# Camera profiles



## ItsJoey (Jun 16, 2014)

Hi all,

How can i import new camera profiles? I have tried everything, this is the location where i place them; _Mac—Macintosh HD / Users / [your username] / Library / Application Support / Adobe / CameraRaw / CameraProfiles /. _But when i restart Lightroom my new profiles aren't there, is there anyone who can help me?

Thanks,

Joey


----------



## Jim Wilde (Jun 16, 2014)

Hi, welcome to the forum.

That's the correct location for storing custom camera profiles, so a couple of questions. Are they in a sub-folder inside the CameraProfiles folder (they shouldn't be)? When you say "the new profiles aren't there", where exactly do you mean? And can you confirm you are working with Raw files?


----------



## ItsJoey (Jun 16, 2014)

Hi Jim,

Yes, they are RAW files and they are not in a sub-folder inside the CameraProfiles folder... So, when I restart Lightroom again I can't see them right here;







Do you know what is going wrong? 

Thanks,

Joey


----------



## Denis de Gannes (Jun 16, 2014)

Are the camera profiles specific to your camera model? They are the only ones that will be displayed.


----------



## ItsJoey (Jun 16, 2014)

No, they are not. I edit photos for other photographers. But now i have to change a camera profile for a 5D Mark III. How and where can i change the profile for this camera? :O


----------



## Denis de Gannes (Jun 17, 2014)

If out have a raw file selected from the 5D Mark 111 then the ones you see like your screen shot shows are *specific* for this camera. 

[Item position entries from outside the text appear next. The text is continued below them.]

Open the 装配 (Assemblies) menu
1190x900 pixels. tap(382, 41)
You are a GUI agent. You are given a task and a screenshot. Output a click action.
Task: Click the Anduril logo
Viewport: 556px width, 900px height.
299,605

Adobe creates profiles for each and every camera model supported the names are just the same. 


ItsJoey said:


> Hi Jim,
> 
> Yes, they are RAW files and they are not in a sub-folder inside the CameraProfiles folder... So, when I restart Lightroom again I can't see them right here;
> 
> ...


----------



## ItsJoey (Jun 17, 2014)

True, but I want to add a new profile, it's a Kodak profile. Do you know how that works?


----------



## Jim Wilde (Jun 17, 2014)

You can't add a Kodak profile and then expect to use it on a 5D3 photo. As Denis said, ALL profiles (either Lightroom or user-supplied) are specific to individual camera models. A newly added Kodak profile will only appear when you open a picture taken with the specific Kodak camera model that matches the camera profile.


----------



## blinder5 (Jun 18, 2014)

where in lr 5.4 can i add a nrw or nikon p340 coolpix profile.
thanks if you can answer Jim.
Blinder5


----------



## apercele79 (Jun 18, 2014)

I use the Fuji XT1 and I have no profiles. Are these profiles just for Canon and Nikon?


----------



## Jim Wilde (Jun 18, 2014)

You should at least have the camera-specific "Adobe Standard" profile (all cameras which Lightroom supports will have one). For some cameras, notably the Canon and Nikon range but also some others, Adobe have attempted to produce additional "picture-style matching" profiles in an attempt to get close to the effect created by using such camera styles.


----------



## apercele79 (Jun 19, 2014)

Yes Jim, you are correct, i see the Adobe Standard profile. It kinda ticked me off bc i learned how to use lightroom from youtube clips and these guys teaching always showed several profiles in their videos, yet the only one i was able to see on mine was adobe standard lol


----------



## Jim Wilde (Jun 19, 2014)

You can always create your own......


----------



## Hal P Anderson (Jun 19, 2014)

I don't know about the XT-1, but the X100S has all the standard Fuji looks in its LR profiles. Have you tried updating to LR 5.5?


----------



## Victoria Bampton (Jun 20, 2014)

Camera emulation profiles for the X-T1 were added in 5.4, so it's update time.


----------



## apercele79 (Jun 20, 2014)

Ok thanks everyone


----------



## apercele79 (Jun 24, 2014)

updated the software last night, and yes the new LR has Fuji profiles now


----------